SUPER 8 MOTELS TEXAS, LTD.
NOTES TO FINANCIAL STATEMENTS
NOTE A - SUMMARY OF SIGNIFICANT ACCOUNTING POLICIES
A summary of the significant accounting policies applied in
the preparation of the accompanying financial statements
follows.
Depreciation
Depreciation is provided in amounts sufficient to relate the
cost of depreciable assets to operations over their
estimated service lives by the straight-line method.
Accelerated methods of depreciation are used for tax
purposes.
Federal Income Taxes
Federal income taxes (benefits) are not reflected in the
financial statements as the partners individually report
their distributive shares of the taxable income or loss of
the Partnership.
Fiscal Year
The Partnership's fiscal year ends on the Friday nearest
December 31. Fiscal years 1997 and 1996 are comprised of
fifty-three and fifty-two week periods, respectively.
NOTE B - PARTNERSHIP AGREEMENT
The Partnership was formed under the laws of the State of
Texas in September 1979. The Partnership was organized to
develop and operate nonspecified "budget" hotels in Texas.

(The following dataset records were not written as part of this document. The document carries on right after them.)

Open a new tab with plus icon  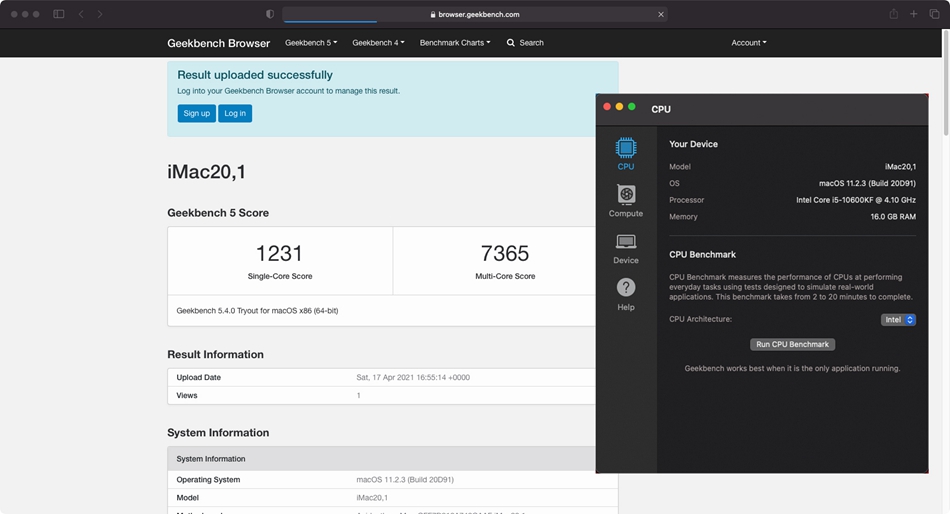(x=914, y=14)
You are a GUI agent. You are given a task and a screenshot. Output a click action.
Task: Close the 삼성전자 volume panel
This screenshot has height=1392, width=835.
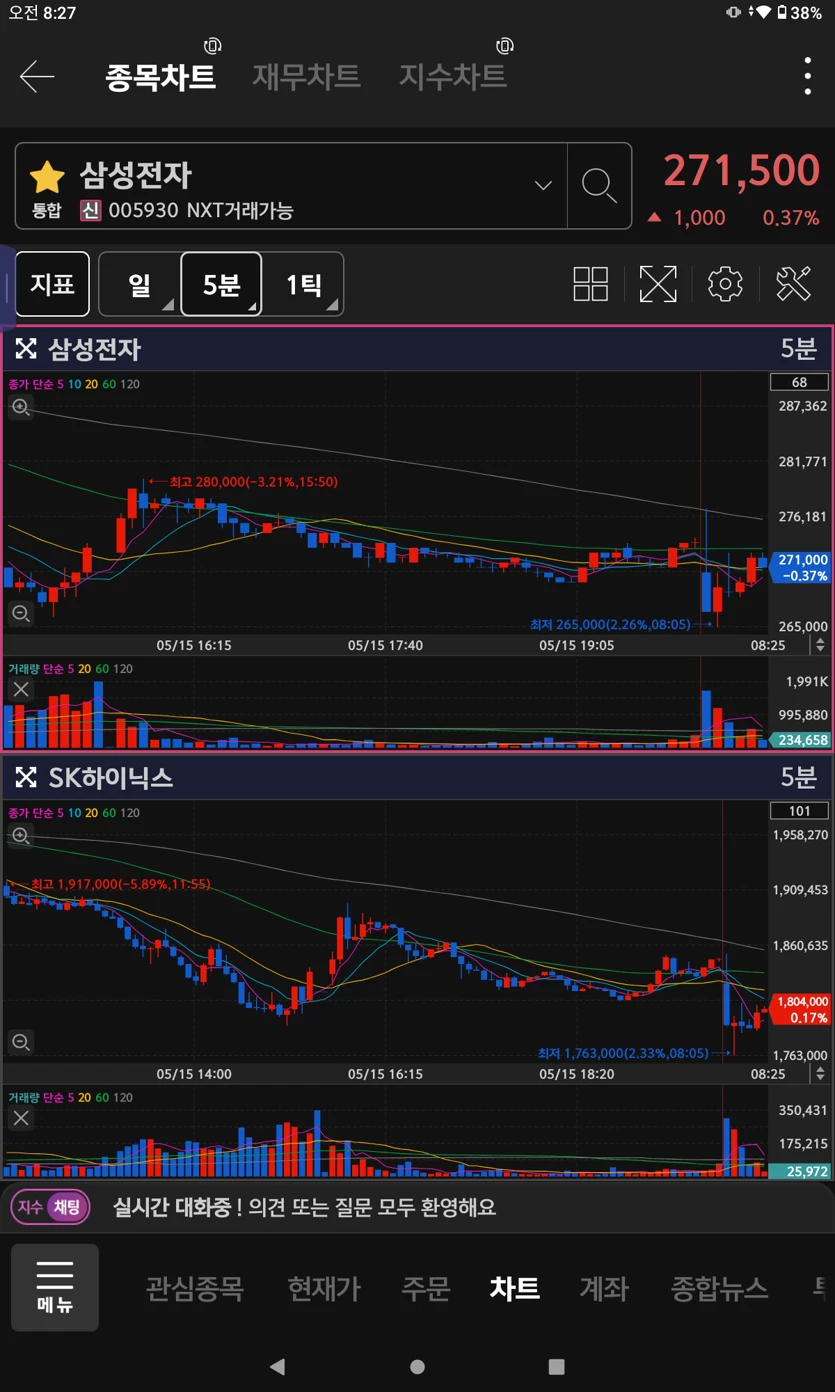click(21, 689)
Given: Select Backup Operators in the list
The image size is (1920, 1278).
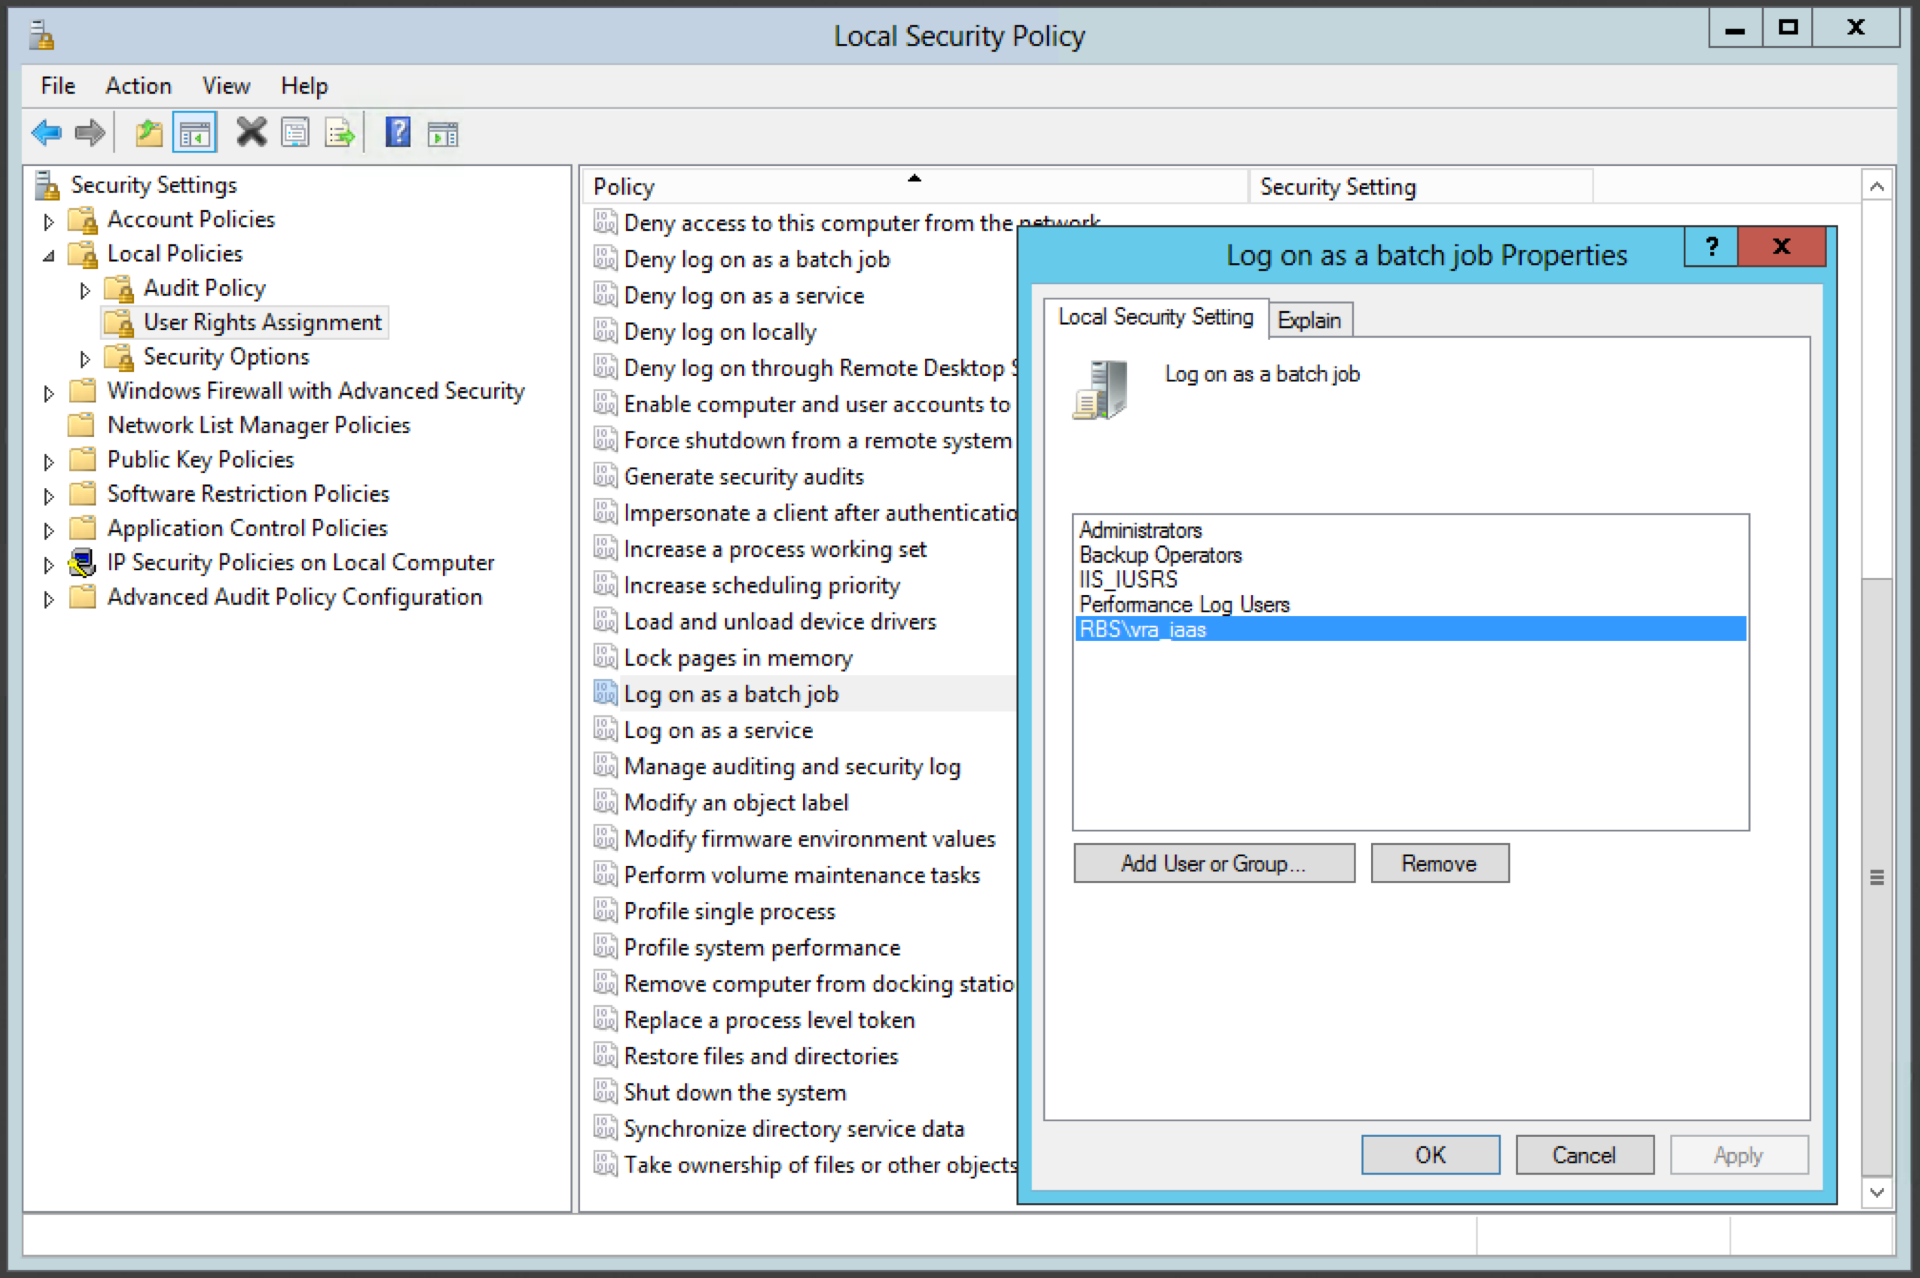Looking at the screenshot, I should pos(1160,555).
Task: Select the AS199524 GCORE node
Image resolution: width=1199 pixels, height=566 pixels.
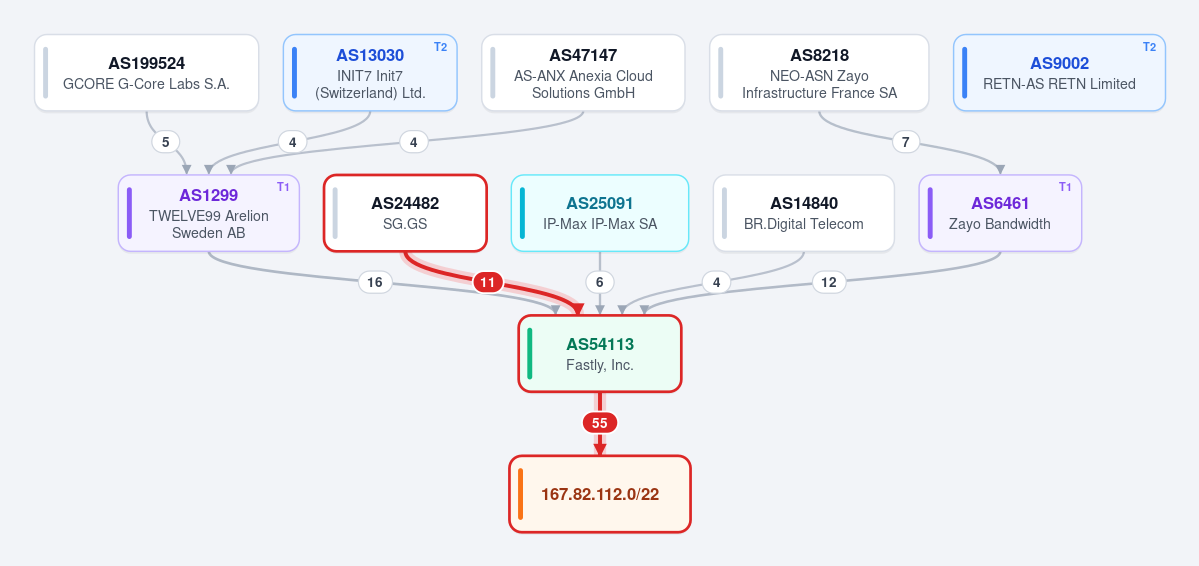Action: coord(147,73)
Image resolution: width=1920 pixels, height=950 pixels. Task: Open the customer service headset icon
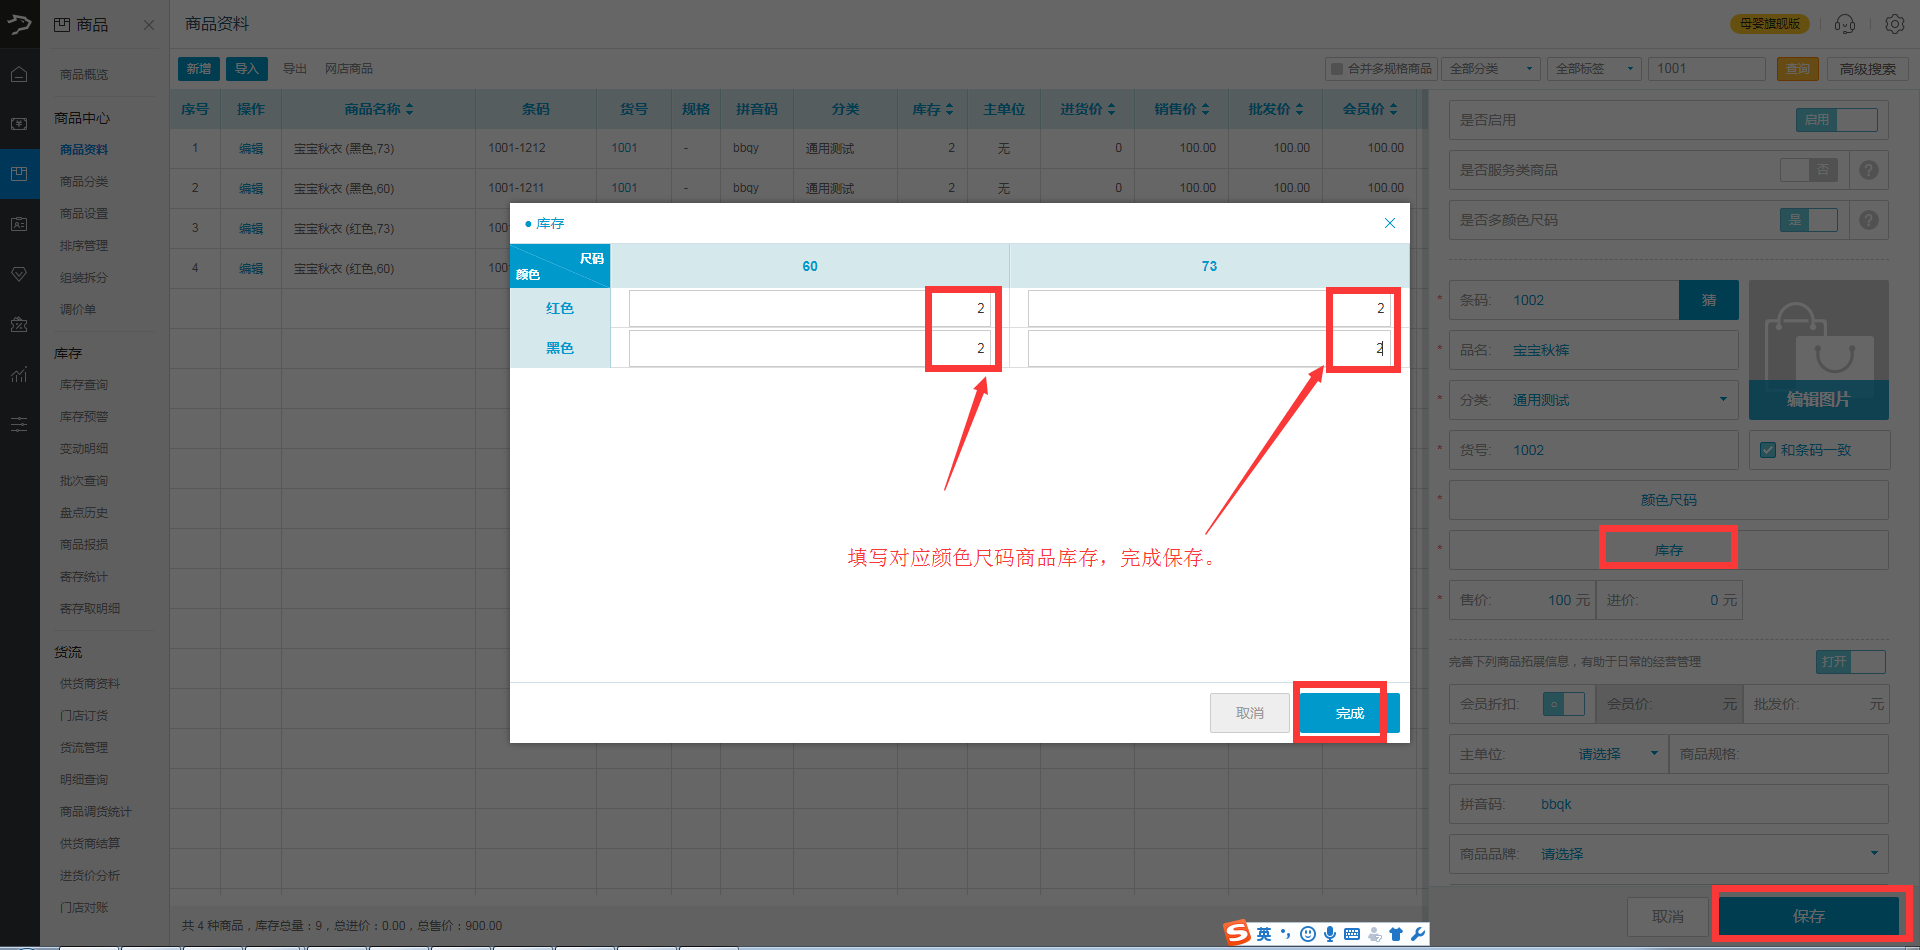(1845, 24)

Allocation of cash distributions and income (losses) are 99%
and 1%, respectively, to limited partners and general
partners.
The general partners have an option which expires in 1999 to
purchase a special 20% limited partner interest for
$500,000.
Franchise Fees
Effective June 30, 1994, the partnership received approval
from Ramada Franchise Systems, Inc. to operate the facility
as a Ramada Limited hotel for a term of fifteen years
subject to Ramada having the right to terminate the license
without cause effective on the fifth anniversary of the
license. Prior to June 30, 1994, the Partnership paid to
Super 8 Motels, Inc. monthly fees equal to 4% of its gross
room revenue and contributed an additional 1% of its gross
room revenues to an advertising fund administered by the
franchisor. Effective June 30, 1994, the Partnership will
pay to Ramada Franchise Systems, Inc. monthly fees equal to
3.5% of its gross room revenue for the first twelve months
from the effective date of the Ramada license and 4% of its
gross room revenue beginning in the thirteenth month through
the balance of the license term. In addition, the
partnership must contribute 4.5% of its gross room revenue
to Ramada Inter-National Association for marketing,
reservation systems and other assessments. Franchise fees
were $70,127 and $67,760 for the six months ended July 3,
1998 and June 27, 1997, respectively.
NOTE C - RELATED PARTY TRANSACTIONS
Management Fees
An affiliate of one of the former General Partners managed
the hotel for the Partnership until May 31, 1989. The fee
for this service was 5% of gross operating revenues from
Partnership operations. This management fee was payable
monthly; however, three-fifths of the management fee was
deferred until receipt by the Limited Partners of a
cumulative 10% per annum pre-tax return on their adjusted
capital contributions. During 1994 this obligation was
written off because it was determined that it was unlikely
to require payment in the future.
On June 1, 1989, an affiliate of one of the current General
Partners assumed management of the hotel. For its services,
the management company receives a base management fee equal
to the greater of three percent (3%) of the Gross Revenues
of the hotel or $36,000 per year. In addition to the base
management fee, the management company receives an incentive
management fee equal to ten percent (10%) of Gross Operating
Profit. For the six months ended July 3, 1998 and June 27,
1997, management fees were $47,661 and $49,390,
respectively. Additionally, accounting service fees paid to
another affiliate of a general partner were $19,500 and
$14,000 for the six months ended July 3, 1998 and June 27,
1997, respectively. Expense reimbursements to a general
partner for expenses incurred were $3,915 and $8,904 for the
six months ended July 3, 1998 and June 27, 1997,
respectively.
NOTE D - SIGNIFICANT CUSTOMER
The Partnership's revenues for the six months ended July 3,
1998 and June 27, 1997 include amounts from a single
customer of approximately $155,000 and $158,428,
respectively.
NOTE E - MORTGAGE PAYABLE
In April 1994, the partnership entered into a mortgage note
agreement to borrow $450,000 from a financial institution.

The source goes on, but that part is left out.